Filter the entries down to the lines containing "Mijn", and copy those lines.

- Given data:

○ ○ ○

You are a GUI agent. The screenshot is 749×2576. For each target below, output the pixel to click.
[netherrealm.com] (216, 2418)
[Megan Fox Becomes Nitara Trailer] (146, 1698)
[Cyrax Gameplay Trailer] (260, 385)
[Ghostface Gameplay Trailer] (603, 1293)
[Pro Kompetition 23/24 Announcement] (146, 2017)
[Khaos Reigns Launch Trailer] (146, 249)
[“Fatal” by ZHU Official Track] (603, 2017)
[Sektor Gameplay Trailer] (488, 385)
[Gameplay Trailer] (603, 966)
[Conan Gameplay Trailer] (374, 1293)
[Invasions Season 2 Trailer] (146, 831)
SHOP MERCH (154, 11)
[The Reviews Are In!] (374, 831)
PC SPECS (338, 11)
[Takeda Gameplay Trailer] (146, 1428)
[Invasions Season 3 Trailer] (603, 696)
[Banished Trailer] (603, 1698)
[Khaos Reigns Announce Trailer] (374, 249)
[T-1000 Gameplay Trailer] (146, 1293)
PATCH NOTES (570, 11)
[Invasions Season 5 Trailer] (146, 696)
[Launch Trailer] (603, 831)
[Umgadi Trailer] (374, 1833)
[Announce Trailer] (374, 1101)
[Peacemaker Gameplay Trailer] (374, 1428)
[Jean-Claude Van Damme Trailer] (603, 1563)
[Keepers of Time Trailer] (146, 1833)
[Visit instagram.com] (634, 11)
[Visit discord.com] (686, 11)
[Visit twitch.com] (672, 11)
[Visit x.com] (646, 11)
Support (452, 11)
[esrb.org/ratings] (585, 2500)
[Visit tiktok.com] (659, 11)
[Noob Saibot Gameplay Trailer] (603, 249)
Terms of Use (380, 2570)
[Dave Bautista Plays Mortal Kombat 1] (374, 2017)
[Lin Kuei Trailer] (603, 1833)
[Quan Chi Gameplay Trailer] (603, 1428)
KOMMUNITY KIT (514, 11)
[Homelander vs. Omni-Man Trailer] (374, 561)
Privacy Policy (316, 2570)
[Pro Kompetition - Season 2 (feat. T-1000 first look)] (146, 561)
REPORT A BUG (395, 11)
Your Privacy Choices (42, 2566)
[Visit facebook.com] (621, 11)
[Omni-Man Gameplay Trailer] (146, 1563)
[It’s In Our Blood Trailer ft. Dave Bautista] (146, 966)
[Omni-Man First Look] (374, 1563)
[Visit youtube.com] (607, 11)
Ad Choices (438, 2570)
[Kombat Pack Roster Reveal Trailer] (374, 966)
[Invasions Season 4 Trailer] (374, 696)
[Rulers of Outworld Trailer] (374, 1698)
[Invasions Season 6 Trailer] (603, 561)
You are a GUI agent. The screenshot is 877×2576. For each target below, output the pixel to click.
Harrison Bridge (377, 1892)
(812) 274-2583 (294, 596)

○ ○ ○

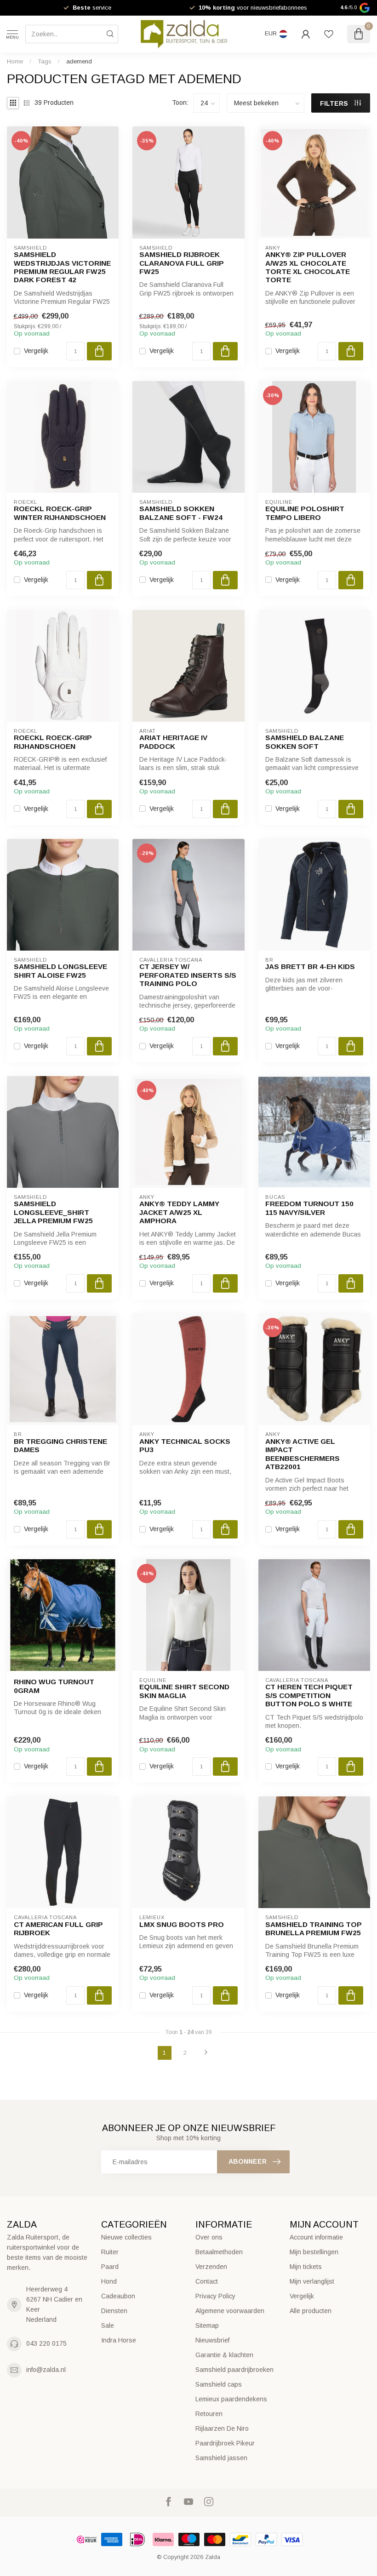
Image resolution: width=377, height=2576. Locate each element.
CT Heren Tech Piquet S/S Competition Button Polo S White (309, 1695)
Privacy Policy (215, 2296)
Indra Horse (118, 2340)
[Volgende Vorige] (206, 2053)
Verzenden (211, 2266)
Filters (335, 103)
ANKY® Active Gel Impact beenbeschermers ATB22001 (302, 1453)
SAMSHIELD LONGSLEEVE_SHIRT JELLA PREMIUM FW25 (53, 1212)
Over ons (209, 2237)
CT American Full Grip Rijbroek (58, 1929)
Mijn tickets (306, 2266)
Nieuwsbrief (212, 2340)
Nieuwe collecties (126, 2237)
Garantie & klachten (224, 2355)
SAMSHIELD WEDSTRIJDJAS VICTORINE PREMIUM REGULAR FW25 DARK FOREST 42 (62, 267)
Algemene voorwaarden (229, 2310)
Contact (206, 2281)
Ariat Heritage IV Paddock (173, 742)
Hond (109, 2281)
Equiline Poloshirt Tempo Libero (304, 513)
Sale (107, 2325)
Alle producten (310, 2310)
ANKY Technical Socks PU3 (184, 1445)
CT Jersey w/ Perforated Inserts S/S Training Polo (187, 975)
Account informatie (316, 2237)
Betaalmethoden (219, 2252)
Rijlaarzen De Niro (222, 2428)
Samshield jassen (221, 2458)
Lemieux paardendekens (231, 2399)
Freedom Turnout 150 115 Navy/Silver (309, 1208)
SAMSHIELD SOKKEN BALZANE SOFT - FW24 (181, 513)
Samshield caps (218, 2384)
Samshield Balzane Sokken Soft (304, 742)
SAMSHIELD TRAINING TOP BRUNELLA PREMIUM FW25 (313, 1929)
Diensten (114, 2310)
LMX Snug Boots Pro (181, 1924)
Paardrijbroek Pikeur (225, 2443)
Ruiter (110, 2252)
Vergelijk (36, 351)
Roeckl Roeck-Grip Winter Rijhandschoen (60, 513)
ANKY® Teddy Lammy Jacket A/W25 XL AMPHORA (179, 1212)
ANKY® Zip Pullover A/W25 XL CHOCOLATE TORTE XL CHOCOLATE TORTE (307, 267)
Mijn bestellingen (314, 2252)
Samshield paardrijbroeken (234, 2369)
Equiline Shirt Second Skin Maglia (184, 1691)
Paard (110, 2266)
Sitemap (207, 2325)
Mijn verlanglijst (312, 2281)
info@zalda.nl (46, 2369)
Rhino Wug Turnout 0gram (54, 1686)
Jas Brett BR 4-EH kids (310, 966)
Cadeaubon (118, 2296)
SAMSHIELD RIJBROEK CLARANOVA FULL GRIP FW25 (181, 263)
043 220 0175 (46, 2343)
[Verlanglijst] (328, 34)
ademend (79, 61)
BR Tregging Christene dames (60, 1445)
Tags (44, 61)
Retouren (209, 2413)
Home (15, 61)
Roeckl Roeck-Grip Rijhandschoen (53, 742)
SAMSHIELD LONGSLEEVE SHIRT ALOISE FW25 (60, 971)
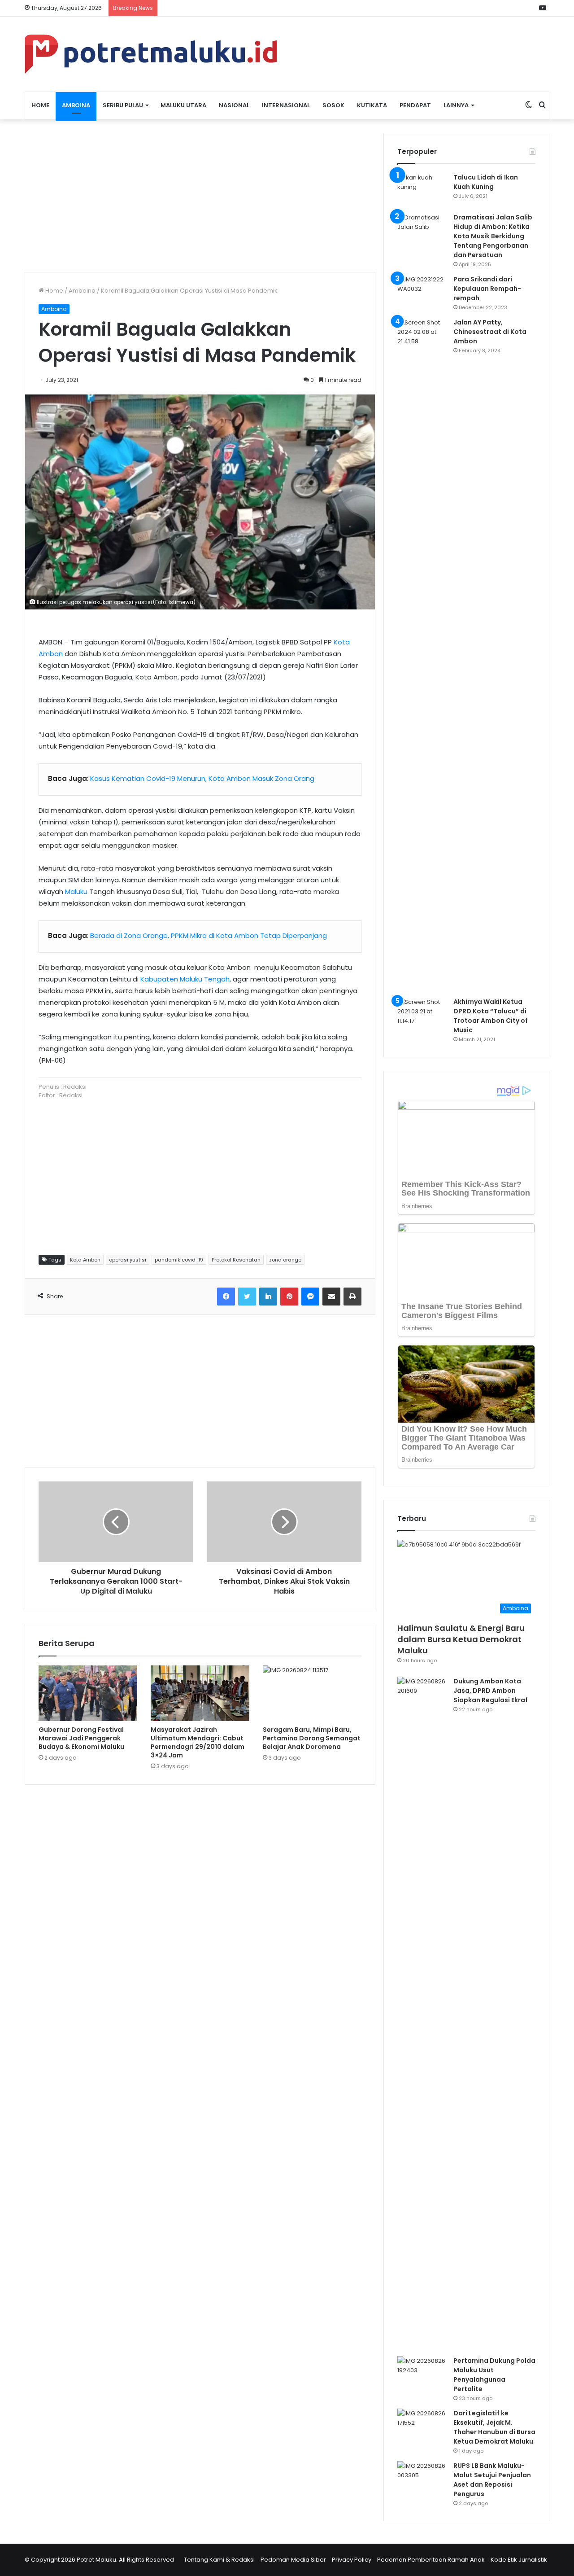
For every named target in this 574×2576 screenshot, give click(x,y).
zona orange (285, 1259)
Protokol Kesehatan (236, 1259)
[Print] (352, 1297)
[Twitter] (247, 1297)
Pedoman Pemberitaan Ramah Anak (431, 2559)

○ ○ ○

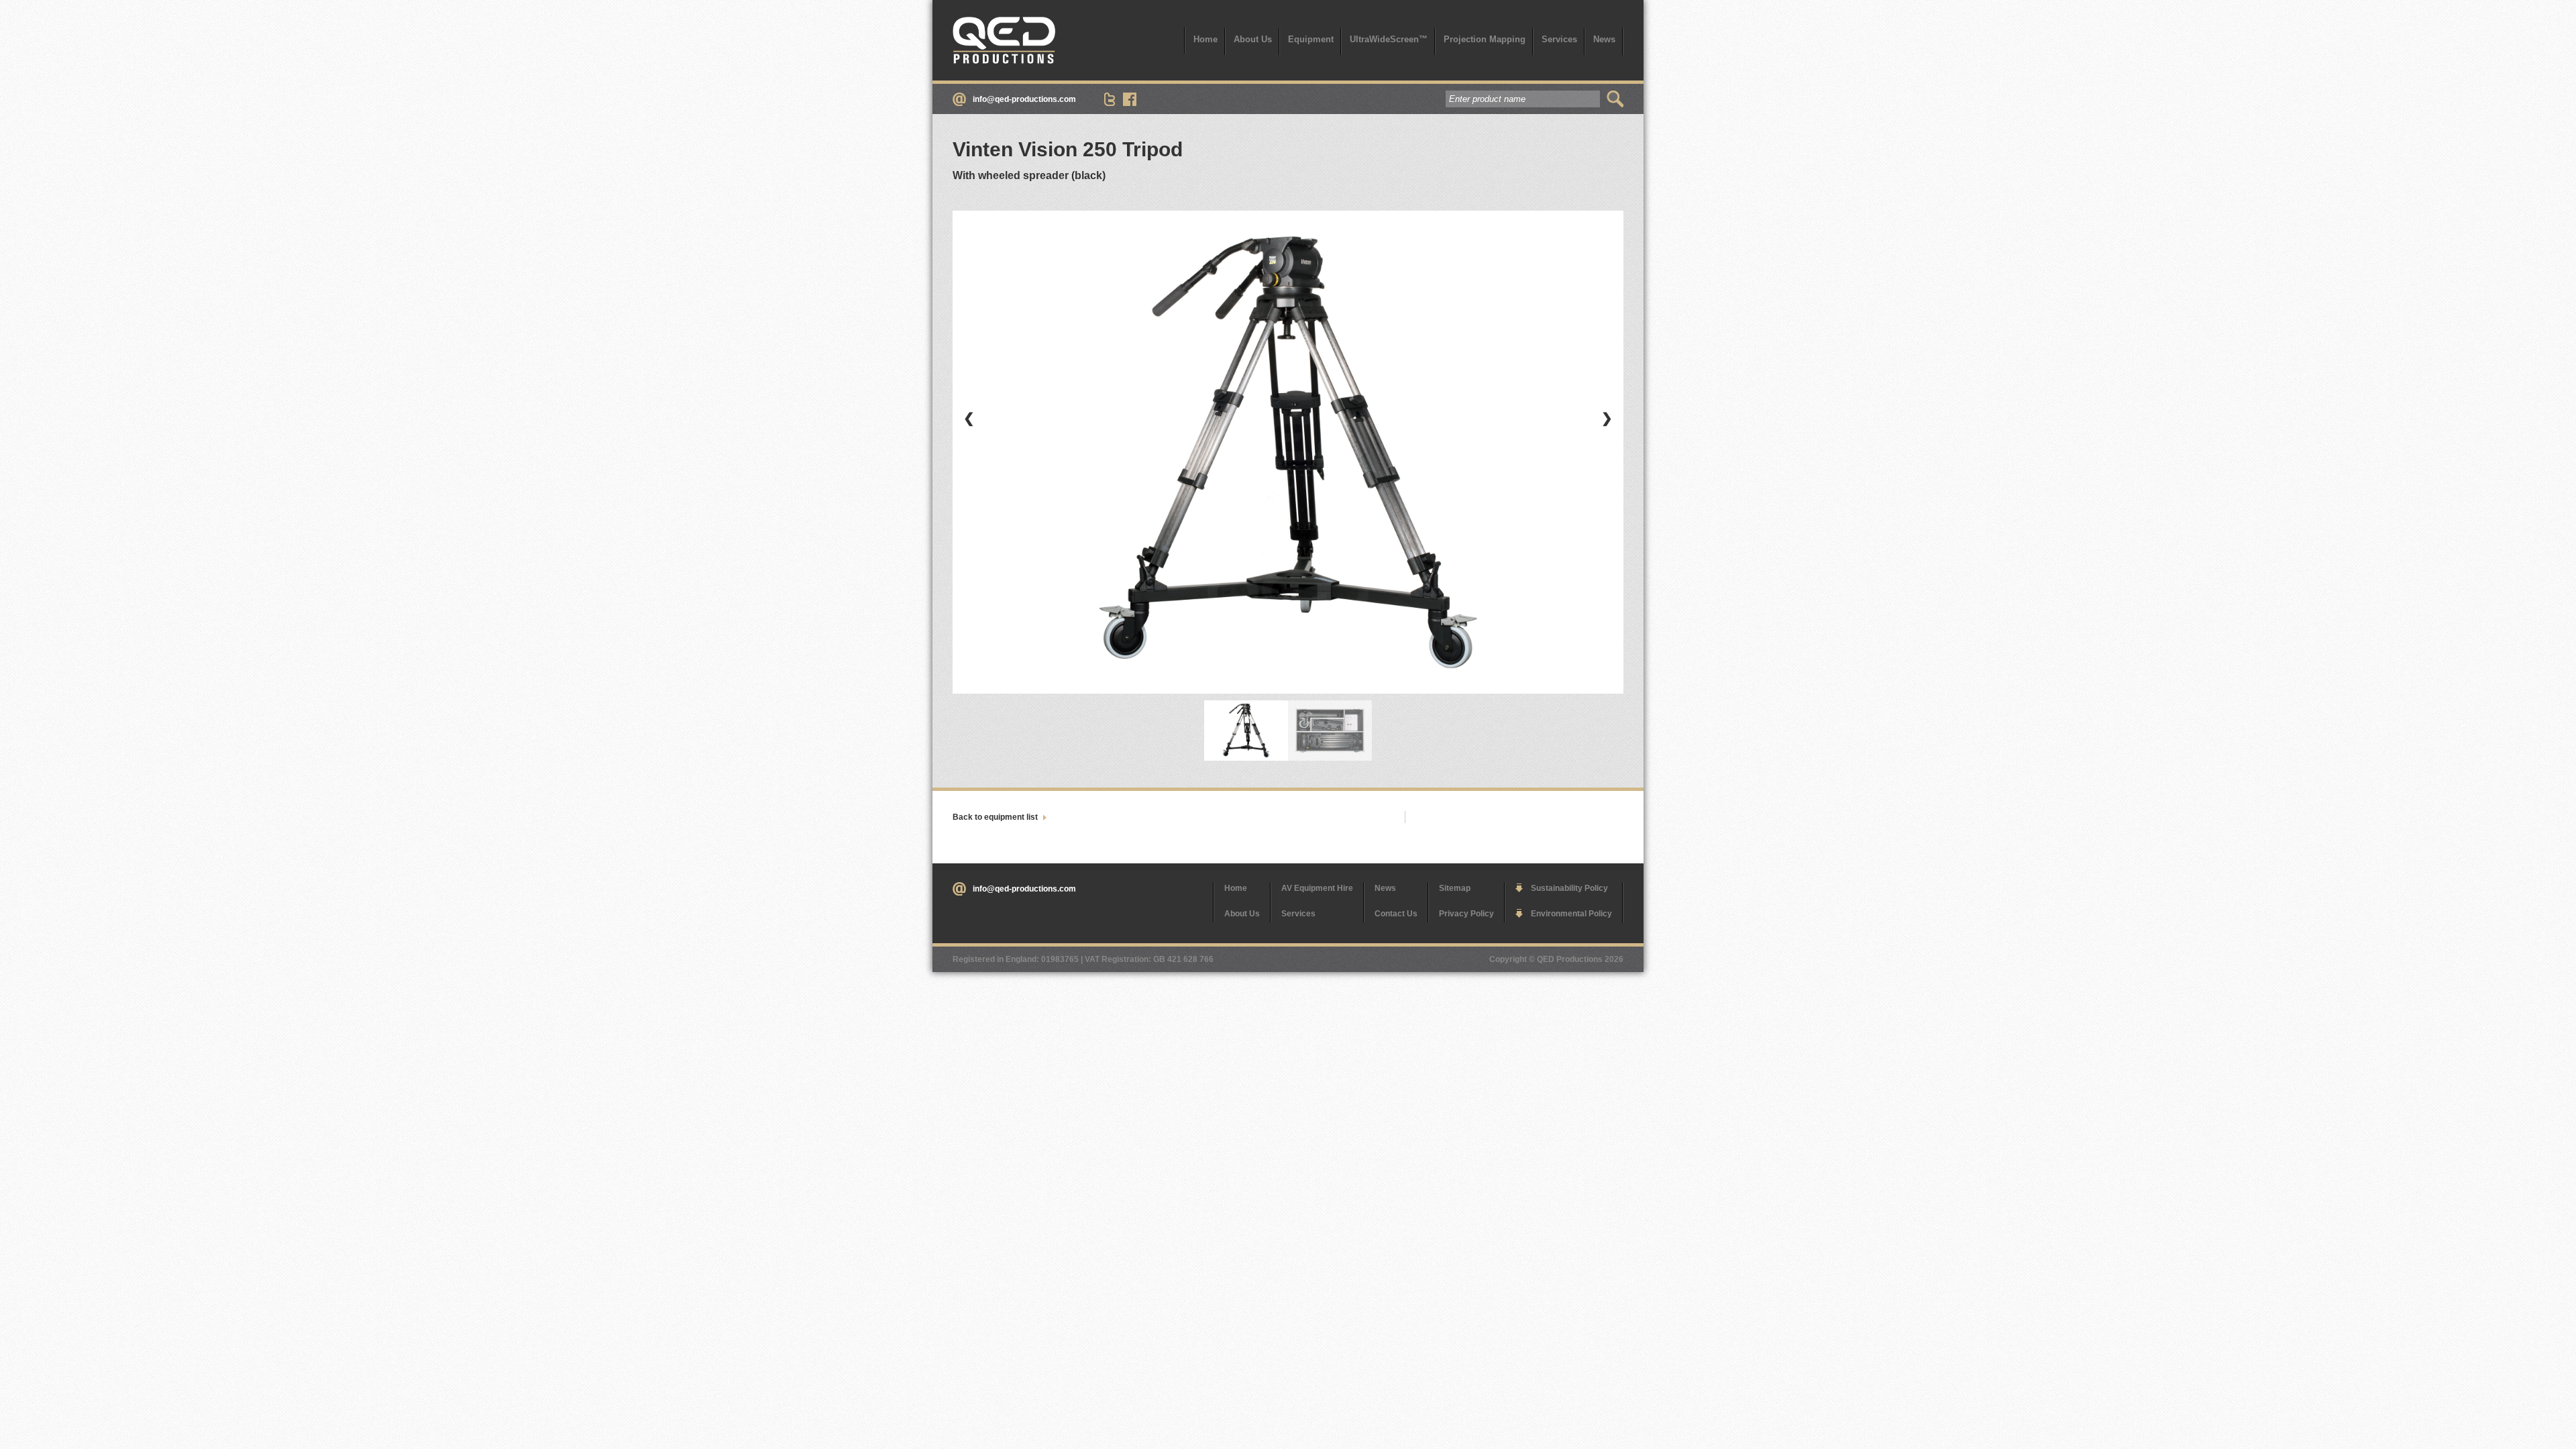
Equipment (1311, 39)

○ ○ ○

- Problem solution:
Mijn tickets (306, 2266)
Mijn bestellingen (314, 2252)
Mijn verlanglijst (312, 2281)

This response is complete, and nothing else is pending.